Reclusos de la Unidad Penitenciaria N° 2 de Sierra Chica, en colaboración con el municipio de Olavarría, restauraron 24 sillas, fabricaron estantes para equipos informáticos y construyeron una casita de madera para un jardín de infantes.
El proyecto, impulsado por el Ministerio de Justicia y Derechos Humanos junto a la municipalidad, se ejecutó bajo la coordinación del Polo Productivo Sierra Chica y contó con órdenes de trabajo emitidas por la Subdirección General de Trabajo Penitenciario.
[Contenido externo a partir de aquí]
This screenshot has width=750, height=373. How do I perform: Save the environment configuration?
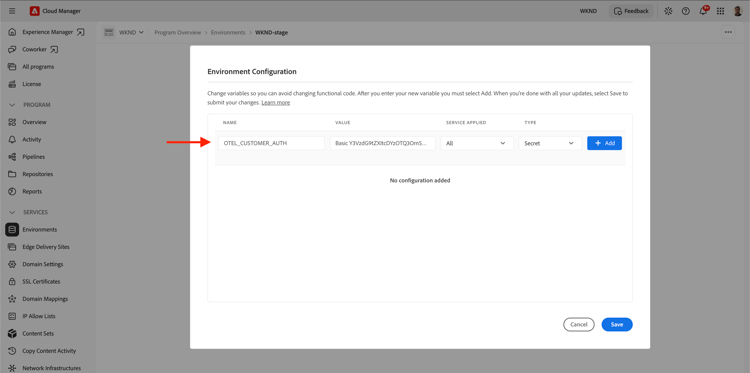pos(617,324)
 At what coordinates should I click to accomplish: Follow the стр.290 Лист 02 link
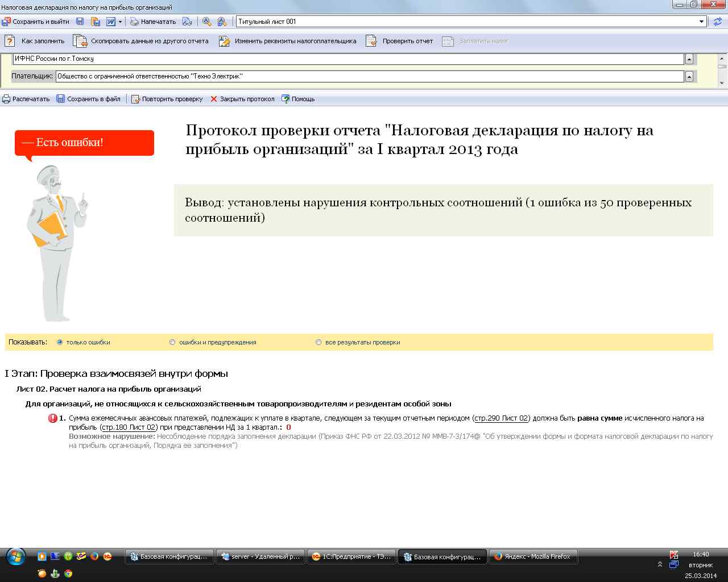[500, 418]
Los internos de los talleres de herrería, pintura y carpintería participaron en la restauración completa de las sillas escolares, mientras que, en el taller de carpintería, elaboraron quince estantes usando madera recuperada suministrada por la empresa PCR‑Energy.
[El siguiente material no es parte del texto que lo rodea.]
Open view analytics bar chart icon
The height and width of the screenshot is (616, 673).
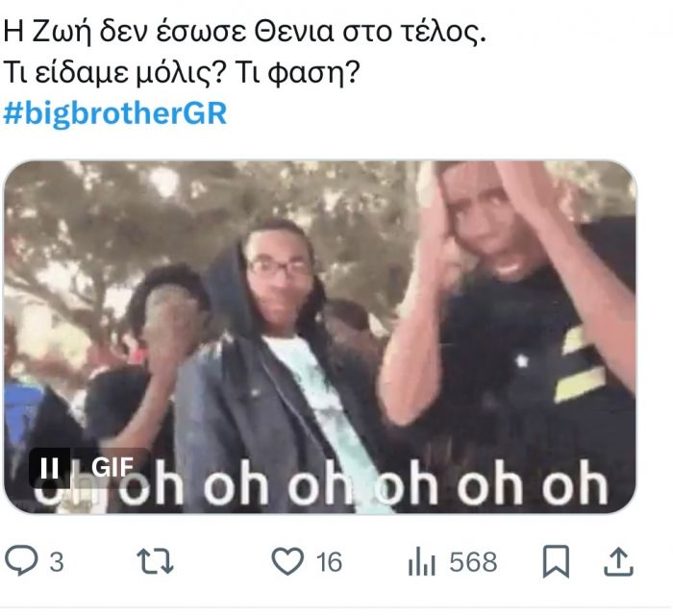click(x=421, y=561)
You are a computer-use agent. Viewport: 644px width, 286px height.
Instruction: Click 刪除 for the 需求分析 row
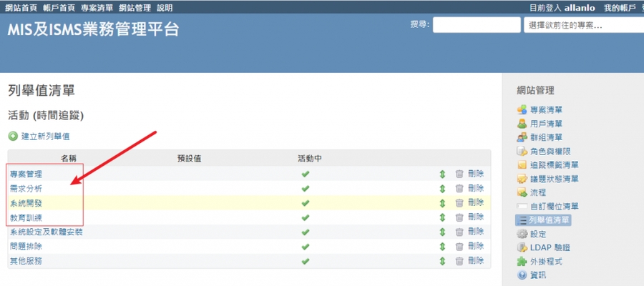click(476, 189)
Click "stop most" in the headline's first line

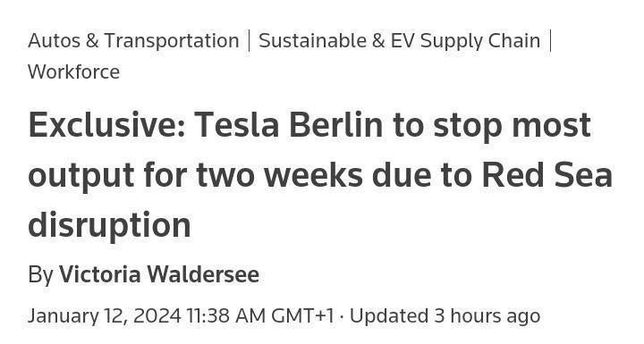(513, 127)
Además, ocho internos adscritos al Programa Integral de Asistencia y Tratamiento para Jóvenes Adultos (PIATJA) diseñaron y montaron una estructura de 1,70 m de altura destinada al exterior del Jardín de Infantes N° 927. La casita, de fácil montaje y desmontaje, incluye un juego de mesa y dos sillas, y fue construida en el salón de usos múltiples del programa bajo la guía de un capacitador interno y la supervisión del equipo técnico, integrado por Gastón Tolosa, Julieta Videla y Rocío Defeo.